J’avais vu passer l’avis de création de cette nouvelle maison d’édition, Super 8, émanation, si je ne m’abuse de Sonatine sous la supervision de Fabrice Colin. Leur crédo : « Qu’est-ce qu’on fait ? On se risque sur le bizarre ? ». Du coup, moi aussi je me risque, avec Chambre 507, de J. C. Hutchins et Jordan Weisman.

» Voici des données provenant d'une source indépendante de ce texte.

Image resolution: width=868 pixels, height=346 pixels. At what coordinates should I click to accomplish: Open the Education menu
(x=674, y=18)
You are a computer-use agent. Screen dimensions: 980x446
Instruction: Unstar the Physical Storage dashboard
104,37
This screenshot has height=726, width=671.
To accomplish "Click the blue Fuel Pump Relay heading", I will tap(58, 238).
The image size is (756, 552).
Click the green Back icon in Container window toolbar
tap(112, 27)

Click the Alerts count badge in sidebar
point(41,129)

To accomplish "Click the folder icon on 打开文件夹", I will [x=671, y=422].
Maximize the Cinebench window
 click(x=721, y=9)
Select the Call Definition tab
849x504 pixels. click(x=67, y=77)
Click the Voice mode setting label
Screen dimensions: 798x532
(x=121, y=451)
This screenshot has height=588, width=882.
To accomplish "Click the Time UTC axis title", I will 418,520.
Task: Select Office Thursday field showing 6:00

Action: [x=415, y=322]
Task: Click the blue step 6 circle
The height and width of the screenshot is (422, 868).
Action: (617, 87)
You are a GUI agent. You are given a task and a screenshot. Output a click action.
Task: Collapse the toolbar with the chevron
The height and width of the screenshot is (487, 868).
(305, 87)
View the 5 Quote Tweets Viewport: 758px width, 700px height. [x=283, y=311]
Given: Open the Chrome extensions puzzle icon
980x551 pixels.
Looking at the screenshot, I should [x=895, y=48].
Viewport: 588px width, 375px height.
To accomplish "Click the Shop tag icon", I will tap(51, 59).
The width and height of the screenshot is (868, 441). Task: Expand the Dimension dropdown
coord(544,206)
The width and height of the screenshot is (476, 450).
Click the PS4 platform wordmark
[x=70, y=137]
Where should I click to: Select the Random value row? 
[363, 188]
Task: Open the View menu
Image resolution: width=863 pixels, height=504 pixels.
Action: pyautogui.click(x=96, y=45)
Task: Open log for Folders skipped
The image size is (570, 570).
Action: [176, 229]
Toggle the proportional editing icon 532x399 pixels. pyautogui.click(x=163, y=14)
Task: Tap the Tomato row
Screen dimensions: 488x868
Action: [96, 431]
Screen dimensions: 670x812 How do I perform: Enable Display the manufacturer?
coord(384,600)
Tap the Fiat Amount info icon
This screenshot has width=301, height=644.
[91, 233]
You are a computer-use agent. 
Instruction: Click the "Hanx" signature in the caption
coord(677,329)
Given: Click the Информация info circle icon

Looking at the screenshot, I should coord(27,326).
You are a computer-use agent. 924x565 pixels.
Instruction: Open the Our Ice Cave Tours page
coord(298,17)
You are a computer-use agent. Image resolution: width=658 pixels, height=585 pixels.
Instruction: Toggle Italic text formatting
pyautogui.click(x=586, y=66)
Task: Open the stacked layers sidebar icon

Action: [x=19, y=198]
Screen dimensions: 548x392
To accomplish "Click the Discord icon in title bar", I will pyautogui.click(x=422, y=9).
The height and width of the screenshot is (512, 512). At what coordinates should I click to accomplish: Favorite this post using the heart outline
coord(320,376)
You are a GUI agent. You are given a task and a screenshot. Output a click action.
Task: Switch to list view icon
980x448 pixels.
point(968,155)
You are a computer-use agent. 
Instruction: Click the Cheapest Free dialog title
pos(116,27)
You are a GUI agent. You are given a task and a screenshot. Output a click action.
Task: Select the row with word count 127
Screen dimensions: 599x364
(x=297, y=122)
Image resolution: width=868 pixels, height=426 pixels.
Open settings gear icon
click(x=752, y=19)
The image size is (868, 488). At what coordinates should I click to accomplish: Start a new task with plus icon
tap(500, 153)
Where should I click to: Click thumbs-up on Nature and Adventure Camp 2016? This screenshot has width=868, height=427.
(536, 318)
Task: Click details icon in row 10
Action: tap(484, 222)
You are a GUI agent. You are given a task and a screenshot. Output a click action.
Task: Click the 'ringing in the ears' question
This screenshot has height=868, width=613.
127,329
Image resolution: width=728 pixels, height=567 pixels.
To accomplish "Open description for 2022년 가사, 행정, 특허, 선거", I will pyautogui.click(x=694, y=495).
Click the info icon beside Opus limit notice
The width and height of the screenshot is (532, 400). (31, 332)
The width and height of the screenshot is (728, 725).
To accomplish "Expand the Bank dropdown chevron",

Hutchins-chambre-507Zachary Taylor travaille dans une des antichambres de l’enfer, l’hôpital Brinkvale, à New York, où sont enfermés et traités les criminels irrécupérables et trop atteints ou dangereux pour rester dans une prison classique. Zachary est art-thérapeute et prend très à cœur sa mission : Essayer de leur apporter, par l’art, un tout petit peu de soulagement. Et Zachary est très bon dans ce qu’il fait. C’est pourquoi il se voit confier le cas de Martin Grace, aveugle depuis deux ans, accusé d’une douzaine de crimes plus atroces les uns que les autres. Dans la chambre 507, la confrontation entre les deux hommes fait ressortir les pires cauchemars de Zachary … Et s’il y avait autre chose derrière Martin Grace ?

Pour faire bref : Ce n’est pas le genre de bouquin que je lirais tous les jours, mais je me suis bien marré. Enfin marré … Disons que si le but est de faire vraiment peur, c’est raté. Je suis assez peu directement sensible au fantastique. Par contre j’adore quand quelqu’un en maîtrise parfaitement les différents artifices. Et donc je peux jouer à faire semblant d’avoir peur, visualiser les scènes, entendre la petite musique crispante, voir la tâche d’ombre qui s’étend lentement … Quand c’est bien fait comme ici, je trouve que c’est assez jubilatoire.

Les personnages sont vraiment réussis, suffisamment hors normes pour donner du piquant, suffisamment complexes et fragiles pour ne pas avoir à faire à des super héros mais à des êtres humains qui tremblent, souffrent, rient … et nous embarquent dans leur histoire.

L’histoire est pour moi parfaitement maitrisée, avec ce qu’il faut de coups de théâtres, de montées du suspense, d’emballements et de moment plus calmes. Certes la fin très ouverte pourra en agacer certains, mais j’aime bien ça, ce doute final : folie ou fantastique ? Je n’en dirai pas plus, mais ça me fait un peu penser à la façon dont John Connolly arrive à utiliser le fantastique de façon subtile sans jamais en faire une solution de facilité.

Et puis, cette fin très ouverte laisse la place éventuelle à une suite. Et ça aussi c’est pas mal.

Un vrai bon divertissement de qualité !

J. C. Hutchins et Jordan Weisman / Chambre 507 (Personal effects : Dark art, 2009), Super 8 éditions (2014), traduit de l’anglais (USA) par Valérie Le Plouhinec.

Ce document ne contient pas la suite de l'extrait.